咬み合わせは、顎を動かすための顎関節や関連する筋肉や神経と、噛むための歯で構成されます。
噛むという動作は、まず下顎が上顎(頭蓋骨)に上がっていきます。これは、顎関節や、関連筋、神経によって誘導されますが、最後は上顎・下顎についている歯のお互いが最も安定する所に落ち着こうとします。
この時、歯並びが悪いと、悪いなりに最も安定するところで噛もうとするので、顎自体はずれてしまっても関係ないのです。
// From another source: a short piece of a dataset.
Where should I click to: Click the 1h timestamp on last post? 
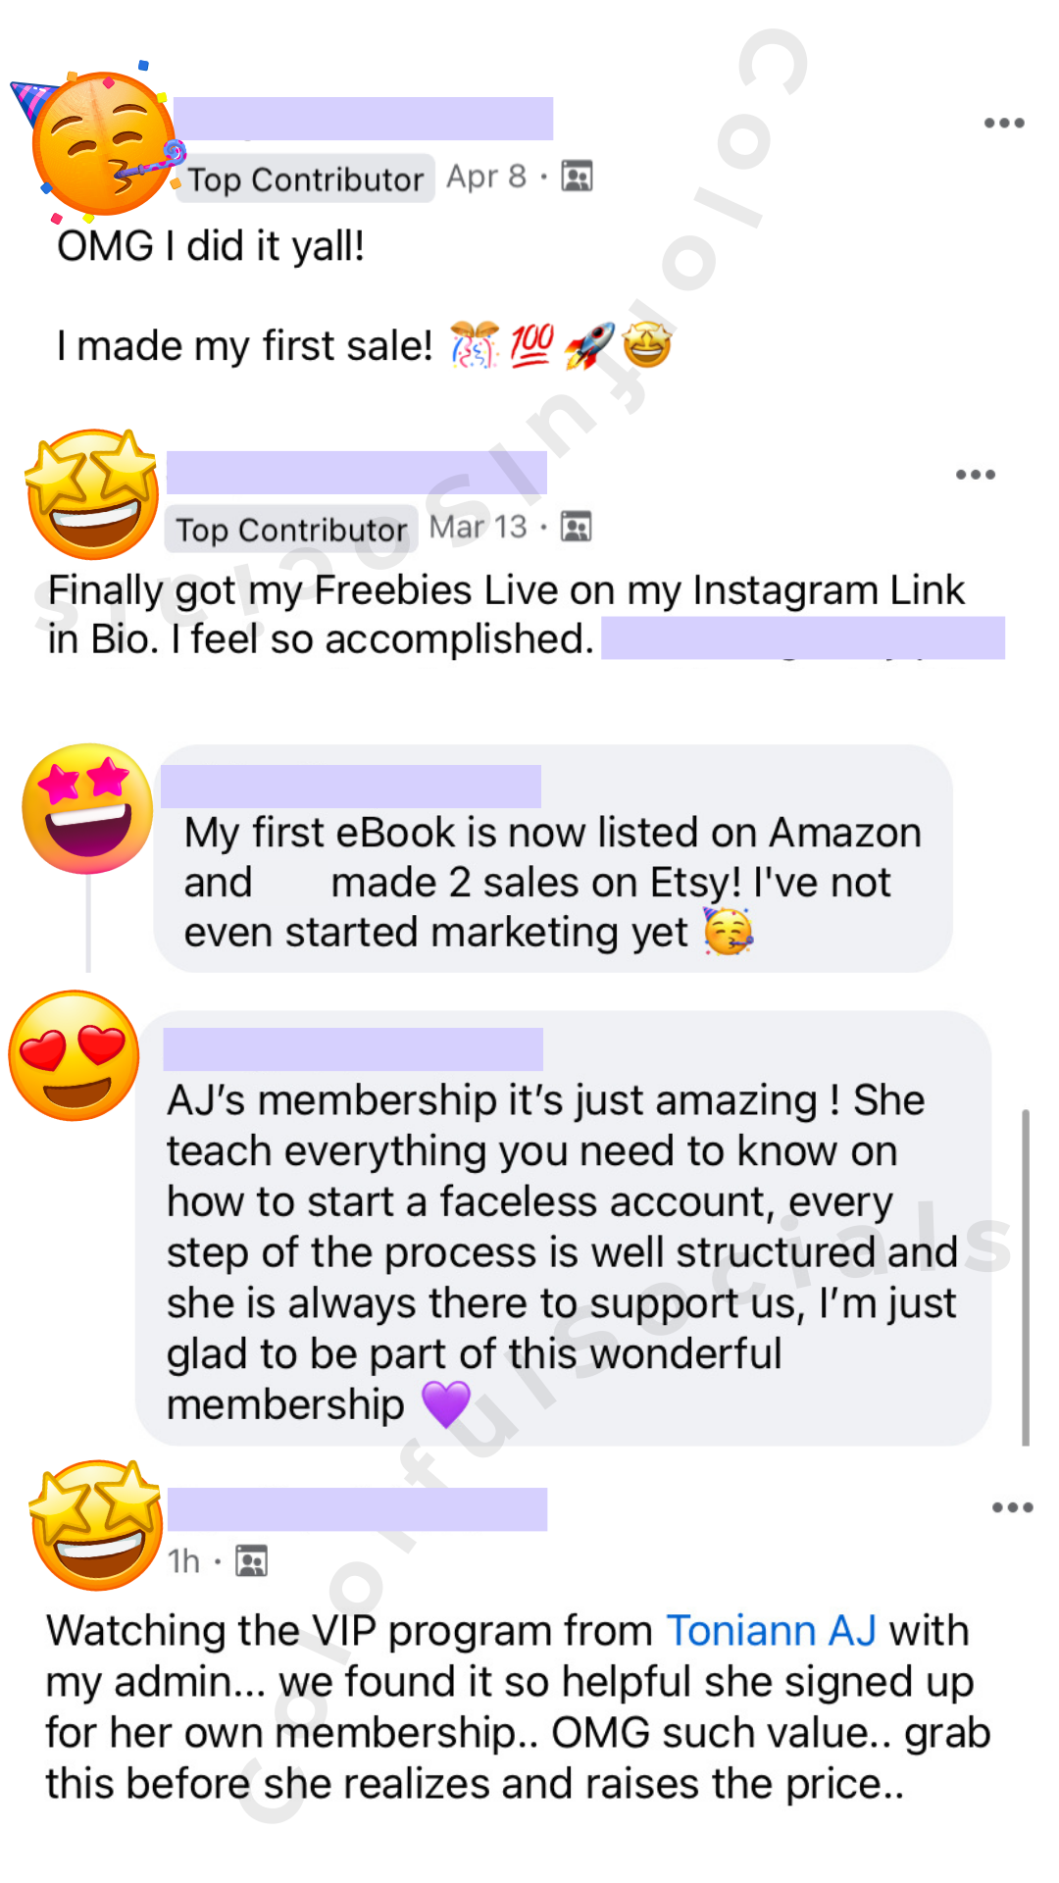point(183,1561)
それはそれで慣れてしまっていれば、普段は異常や痛みを感じることなく生活しています。
2.食いしばり

当院に来院される患者さんの内、「食いしばり」をなさっている方がかなりおられます。本人に自覚はありませんが、「クレンチングマーク(上下の歯が常時噛み合っているためそこに頬粘膜が食い込んでできる圧痕)があり、かなりの時間食いしばりを行っていると想定されます。
通常は下顎安静位(口が何もしていない時、口唇は閉じているが上下の歯は5ミリほど開いている状態)が存在します。この状態は、顎関節及び関連筋がリラックスしている状態で、地球の重力によって少し顎が下がっている状態です。
これが、上下の歯が当たっているということは、重力に逆らっているということです。例えば、腕を重力に逆らって少し上に上げておいてください。これを数時間そのままにしておくとどのようになりますか。感覚は鈍り、腕の筋肉は張り、時には筋肉痛が起きるでしょう。
これと同様の事が顎関節周囲でも起こるのです。肩、首、耳の周囲、こめかみなどにある筋肉は閉口筋です。 また、顎関節には関節円盤(顎の開閉をスムーズに行うための軟骨)が存在しますが、その円盤も食いしばりにより下顎に押しやられ変形し、 またその周囲に血行障害をおこし、しいては炎症を引き起こさせます。場合によっては、歯や歯肉にも、負担がかかり、原因不明の歯痛、歯周病、知覚過敏なども引き起こします。
二つほど原因を記載してみましたが、解明はまだ完全には出来ていません。
ただ、原因があるから痛みが出る訳ではなく、それぞれ個人差(年齢、骨格形態、生活習慣など)があり、個人個人の体の適用範囲を超えてしまった時に、はじめて発症するものと考えます。